- Automatic Conversion of Keywords in the Secondary Information File
- No.9, p.427-438
In information retrieval it is sometimes better to use a vocabulary not coincident with that used for indexing. Here comes the problem of automatically converting a vocabulary of magnetic tape storage of documents indexed with keywords into that retrieval language.
First we need a conversion dictionary indicating correspondence between index language and retrieval one. By the use of this dictionary, following two methods of conversion are possible:
1. Keyword-for-keyword method, i.e., individual keywords in storage file are converted into those of retrieval file. As to this method conditions of the dictionary and feasibility of automatically preparing the dictionary come into question.

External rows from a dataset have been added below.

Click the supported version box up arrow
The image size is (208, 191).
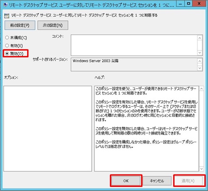click(200, 61)
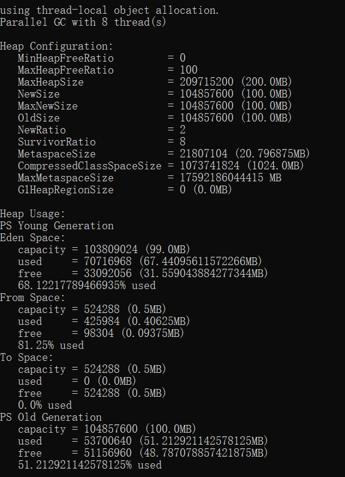Click the 'Heap Usage:' heading

[x=32, y=214]
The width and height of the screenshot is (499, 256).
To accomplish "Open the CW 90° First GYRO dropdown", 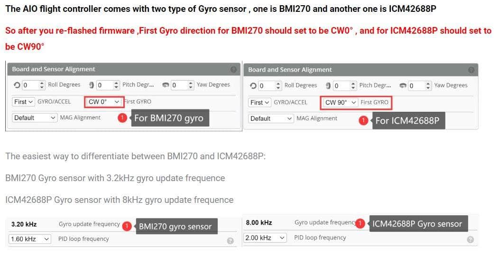I will [x=341, y=102].
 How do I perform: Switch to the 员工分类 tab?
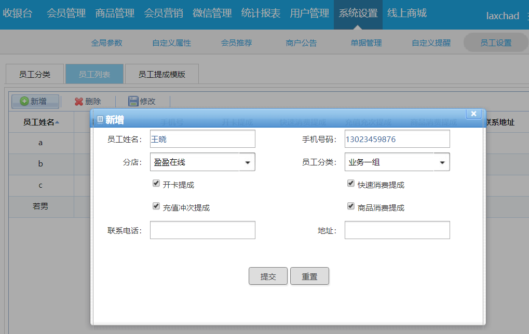[35, 74]
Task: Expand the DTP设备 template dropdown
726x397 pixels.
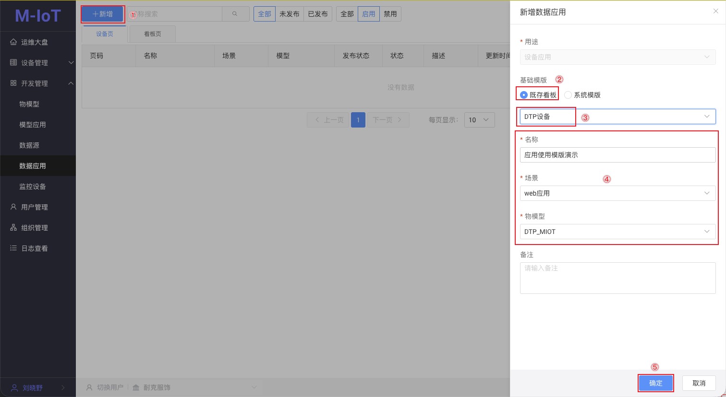Action: click(617, 117)
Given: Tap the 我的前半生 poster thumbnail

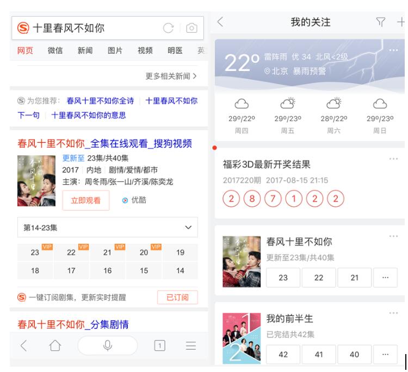Looking at the screenshot, I should (242, 338).
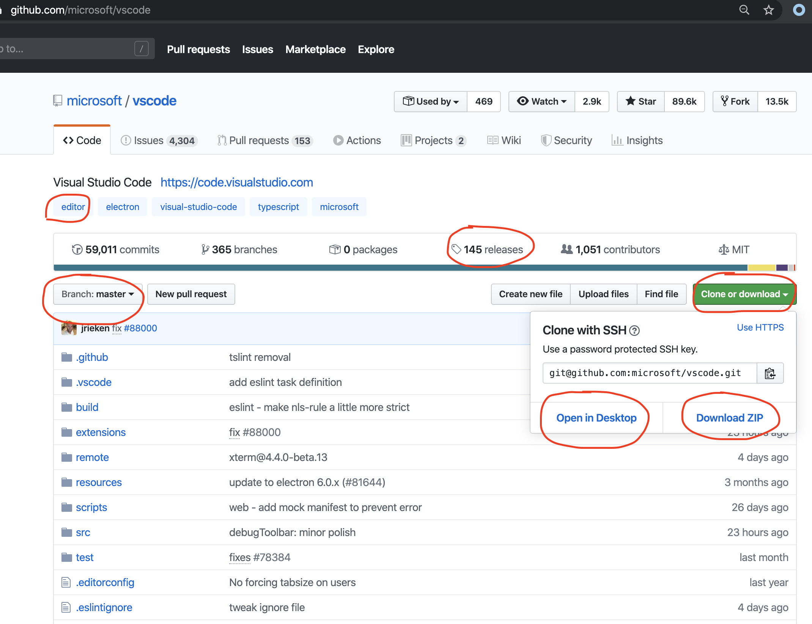The image size is (812, 624).
Task: Bookmark this page with the star icon
Action: pyautogui.click(x=768, y=10)
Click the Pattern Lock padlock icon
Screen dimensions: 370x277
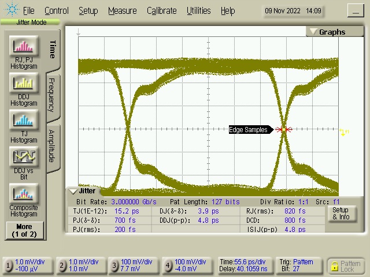tap(334, 266)
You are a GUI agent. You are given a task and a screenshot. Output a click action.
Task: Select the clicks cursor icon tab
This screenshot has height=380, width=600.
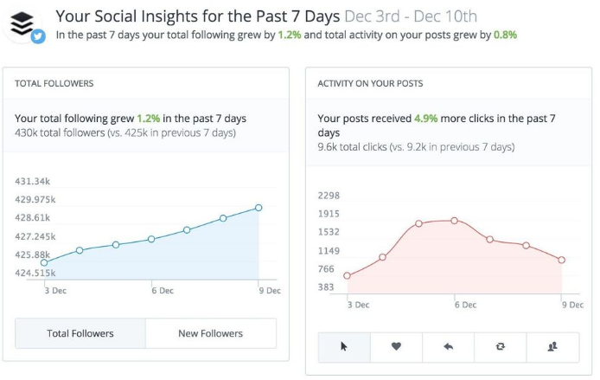tap(344, 346)
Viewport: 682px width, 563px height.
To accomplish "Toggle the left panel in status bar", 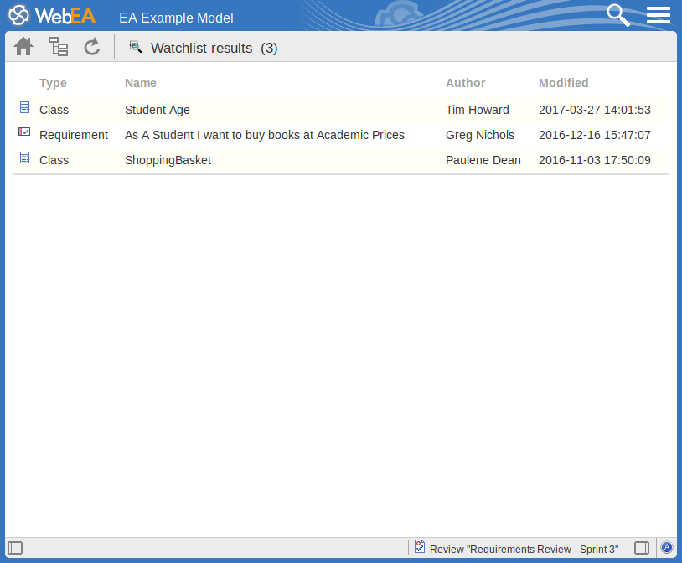I will coord(15,548).
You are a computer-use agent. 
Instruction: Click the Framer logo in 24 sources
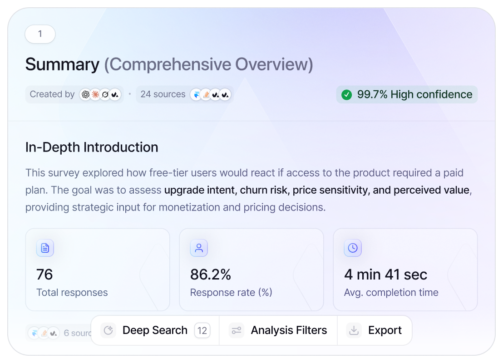click(196, 94)
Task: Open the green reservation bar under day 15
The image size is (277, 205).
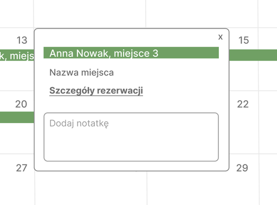Action: [x=253, y=55]
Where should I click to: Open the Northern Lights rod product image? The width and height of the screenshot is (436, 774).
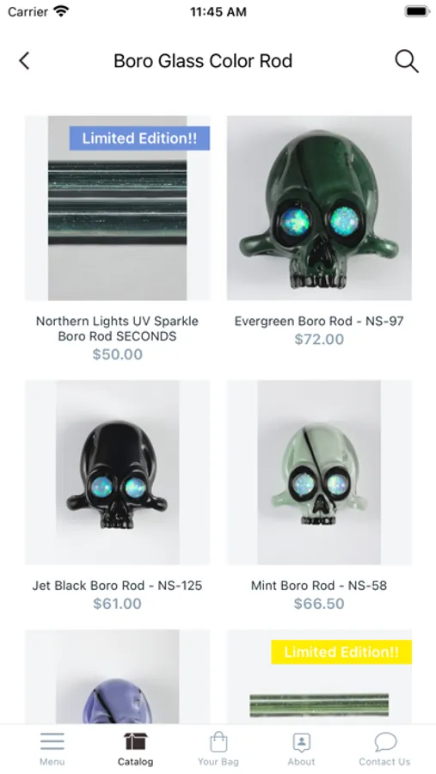[x=118, y=208]
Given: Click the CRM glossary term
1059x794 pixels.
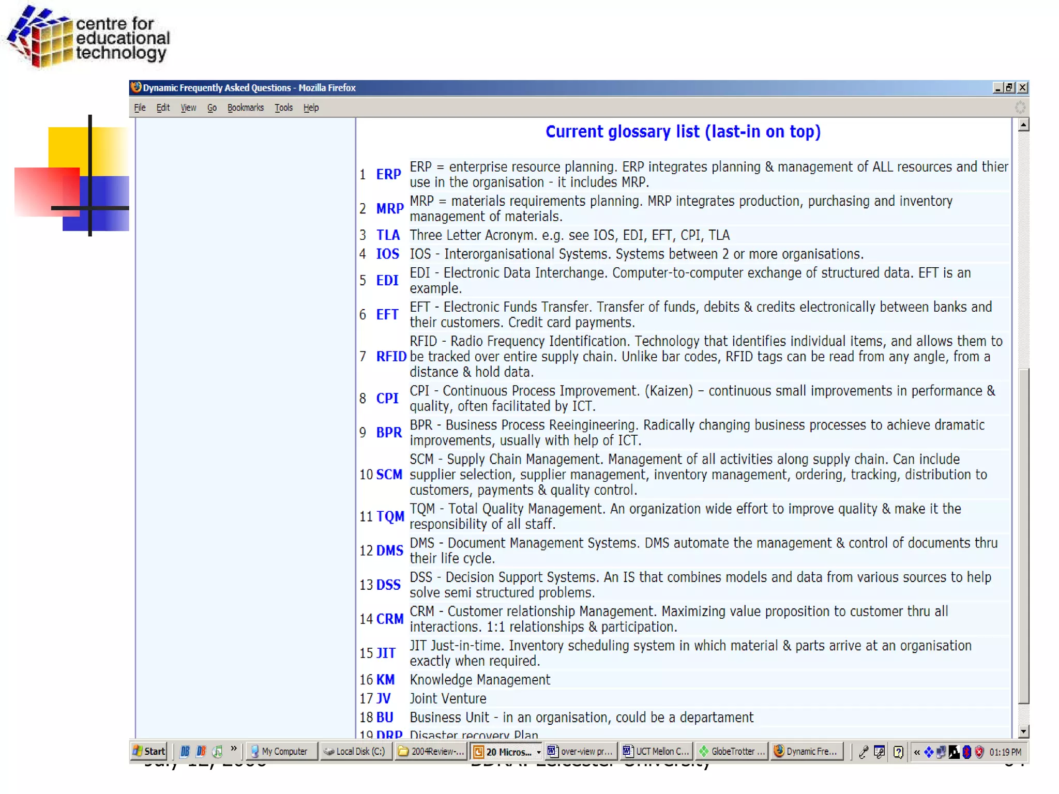Looking at the screenshot, I should (389, 619).
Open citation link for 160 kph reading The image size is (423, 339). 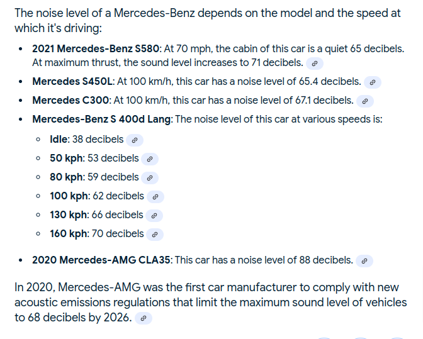pos(155,235)
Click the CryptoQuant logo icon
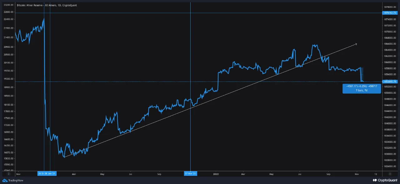This screenshot has width=400, height=184. [374, 180]
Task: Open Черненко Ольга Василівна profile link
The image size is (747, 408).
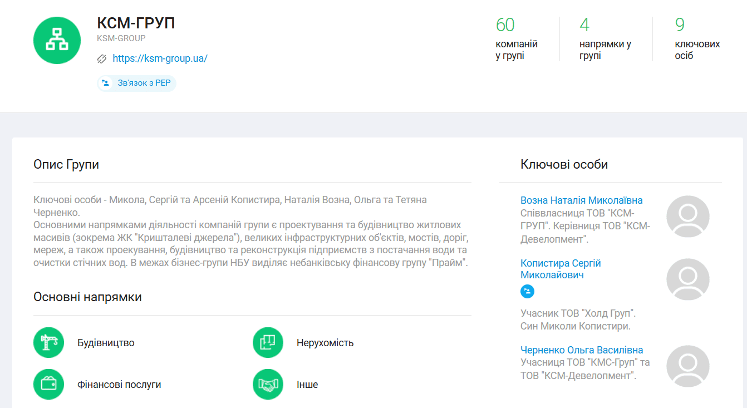Action: tap(582, 350)
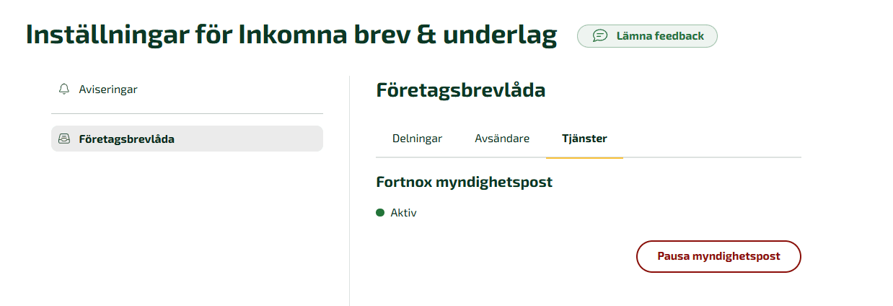The width and height of the screenshot is (893, 306).
Task: Pause the service with Pausa myndighetspost
Action: [718, 256]
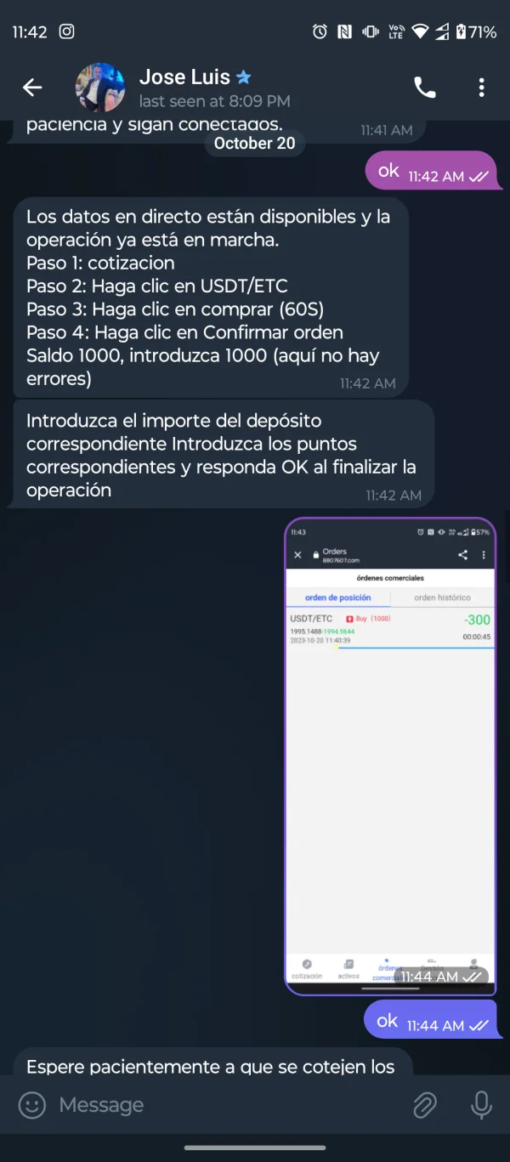Tap the battery 71% indicator
The image size is (510, 1162).
[476, 31]
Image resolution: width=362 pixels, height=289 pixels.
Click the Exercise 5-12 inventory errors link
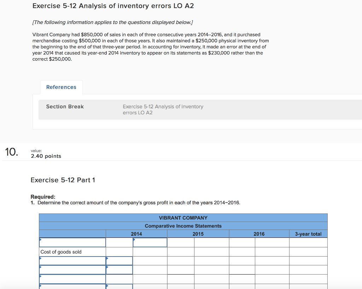point(163,109)
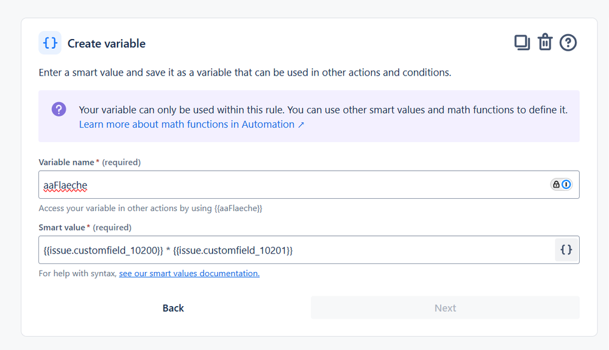
Task: Delete this component with the trash icon
Action: (x=545, y=43)
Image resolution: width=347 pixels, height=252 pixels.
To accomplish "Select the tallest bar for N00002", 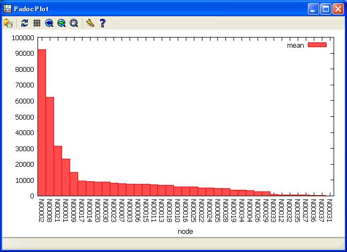I will (41, 122).
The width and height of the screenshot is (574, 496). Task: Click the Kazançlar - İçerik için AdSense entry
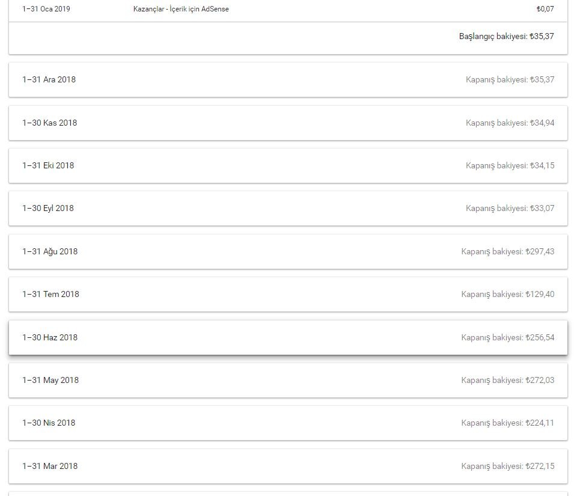point(181,9)
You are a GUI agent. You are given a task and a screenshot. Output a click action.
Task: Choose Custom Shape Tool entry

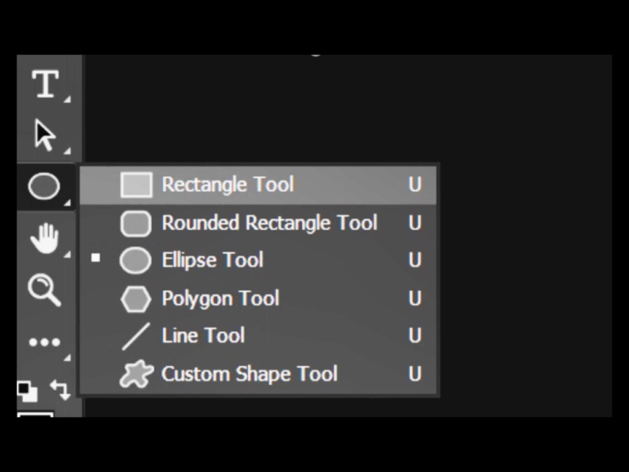point(249,374)
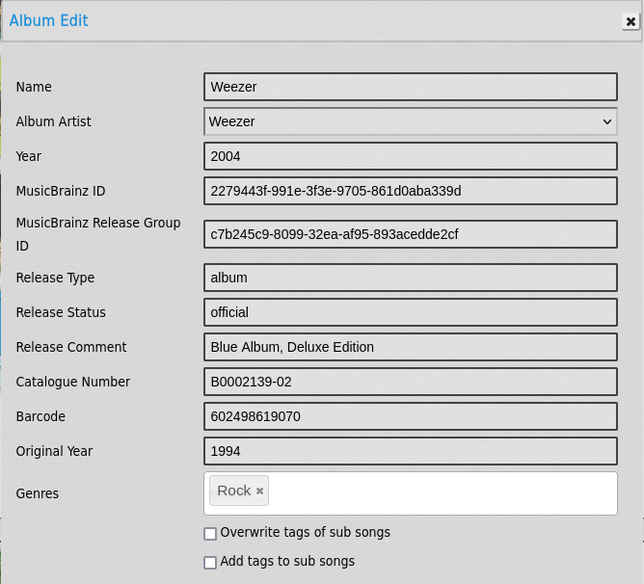Click the MusicBrainz ID text field

pos(410,191)
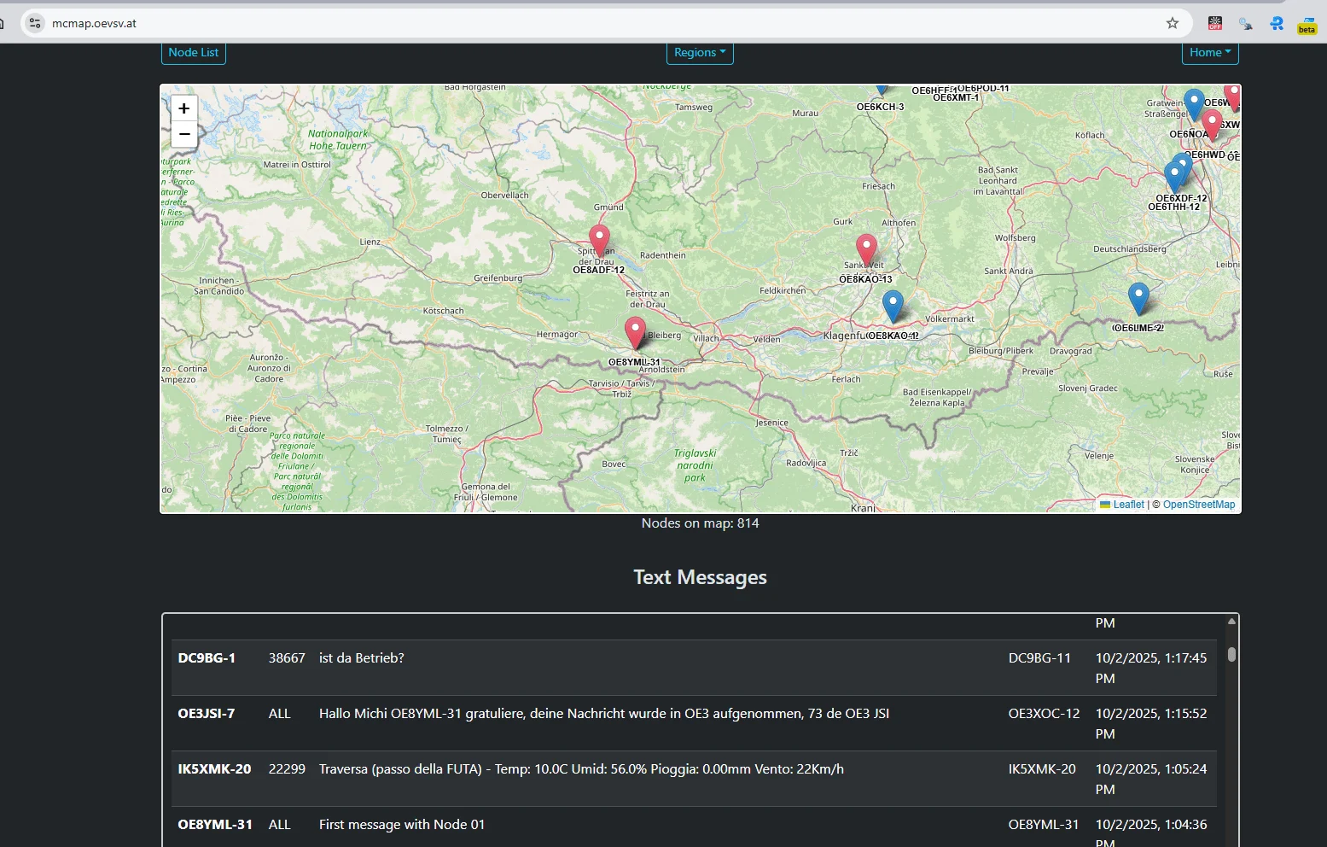Open the yellow beta extension icon
This screenshot has width=1327, height=847.
click(1307, 23)
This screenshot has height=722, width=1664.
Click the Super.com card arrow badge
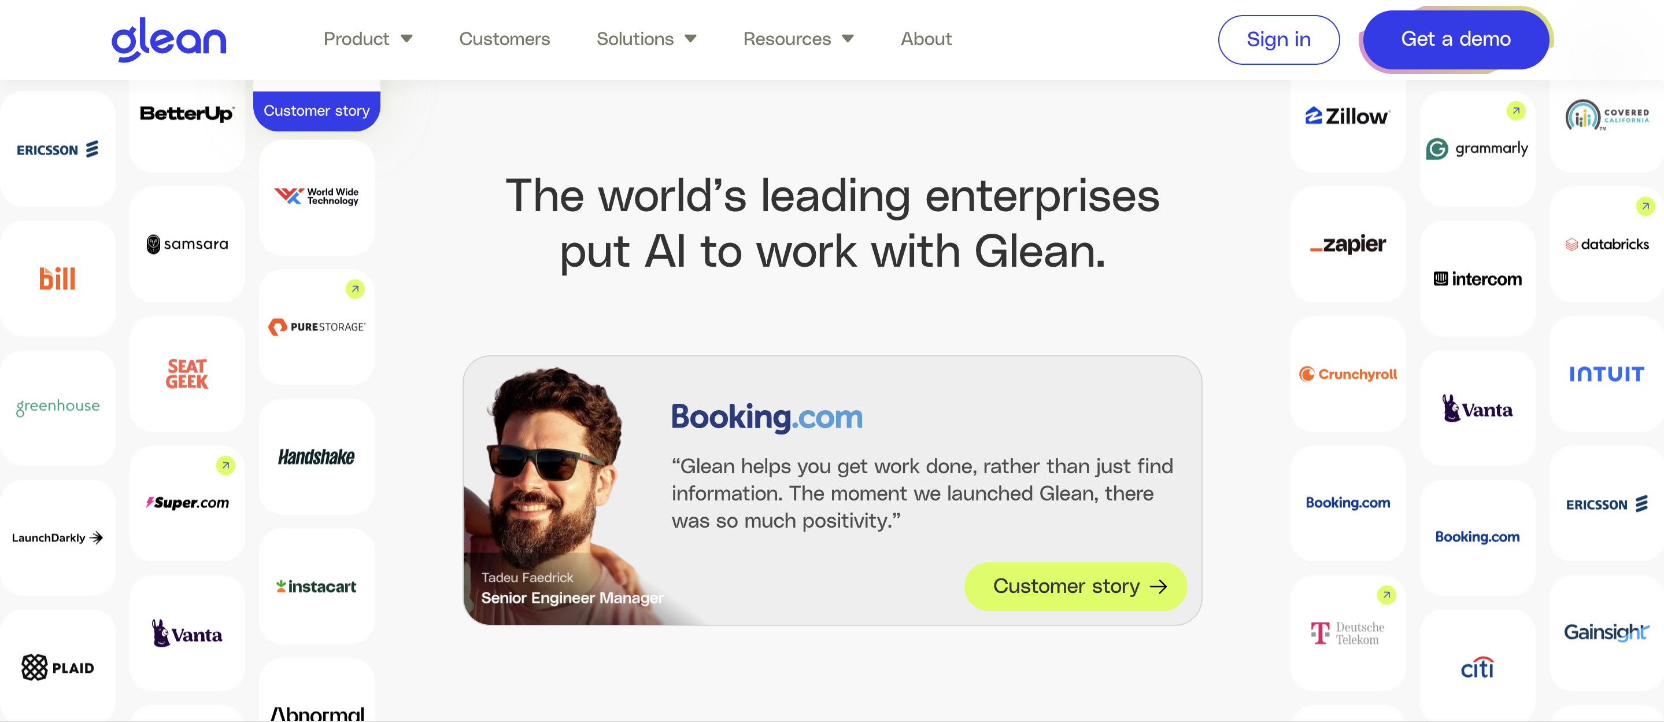coord(225,465)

2. Document-for-document method, i.e., a set of keywords in a given document is converted into a set of retrieving keywords. In other words, this is a method based on statistics of frequency of occurrence of keywords in sample documents.
The storage file should preferably have a vocabulary controlled by thesaurus, indexed from various points of view, and represented with specific descriptors as possible. However, it is difficult to convert storage file satisfactorily into retrieval file by any single method of automatic conversion. Consequently combination of several conversion methods, that of automatic conversion and automatic indexing, human revision after conversion, etc. are required.
Standardization of thesauri is important in order to facilitate auto-conversion as well.